Artist's impression of the planet Proxima b orbiting Proxima Centauri.

This artist’s impression shows a view of the surface of the planet Proxima b orbiting the red dwarf star Proxima Centauri, the closest star to the Solar System. The double star Alpha Centauri AB also appears in the image. Proxima b is a little more massive than the Earth and orbits in the habitable zone around Proxima Centauri, where the temperature is suitable for liquid water to exist on its surface. Image & Caption Credit: ESO / M. Kornmesser

The exoplanet closest to the Solar System, Proxima b, is located in its star’s habitable zone but may be unable to support life because radiation from its host star is likely to strip away its atmosphere, according to a new study based on a computer simulation.

A group of scientists led by Katherine Garcia-Sage of NASA’s Goddard Space Flight Center in Greenbelt, Maryland, created a computer model that placed Earth’s atmosphere, magnetic field, and gravity at the location of Proxima b. Using data obtained by NASA’s Chandra X-ray Observatory, they determined the level of radiation emitted by the host star, Proxima Centauri. Their goal was to determine the fate of Earth if it orbited in Proxima b’s location.

At its orbit, the exoplanet Proxima b likely couldn’t sustain an Earth-like atmosphere. Credits: NASA’s Goddard Space Flight Center/Mary Pat Hrybyk-Keith

At its orbit, the exoplanet Proxima b likely couldn’t sustain an Earth-like atmosphere. Credits: NASA’s Goddard Space Flight Center / Mary Pat Hrybyk-Keith

The nature of the real Proxima b’s atmosphere is unknown because scientists have not observed the planet passing in front of its star. Observation of transits is the method researchers use to learn about planets’ atmospheres.
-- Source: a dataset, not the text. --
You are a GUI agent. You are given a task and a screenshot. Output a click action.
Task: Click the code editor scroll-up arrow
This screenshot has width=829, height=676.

“We decided to take the only habitable planet we know of so far – Earth – and put it where Proxima b is,” Garcia-Sage said.

A star’s habitable zone is defined as the distance an orbiting planet can have liquid water on its surface. However, being in a habitable zone does not guarantee a planet is habitable.

To be habitable for life as we know it, a planet must have an atmosphere – one that regulates climate, maintains a surface pressure capable of supporting liquid water, enables the presence of life’s chemical building blocks, and protects it from dangerous radiation and space weather.

Significantly closer to its star than Earth is to the Sun, Proxima b is subject to the star’s regular flares and intense radiation hundreds of times the amount Earth receives from the Sun. In the computer model, that radiation stripped away the planet’s atmosphere at a rate up to 10,000 times greater than solar radiation does to Earth.

Red dwarf stars like Proxima Centauri and TRAPPIST-1, another star with planets in its habitable zone, emit extreme ultraviolet radiation, which ionizes gases in the atmosphere of an orbiting planet. The process removes electrons from its atmosphere, creating a stream of electrically-charged particles that are energetic enough to completely escape the planet’s gravity.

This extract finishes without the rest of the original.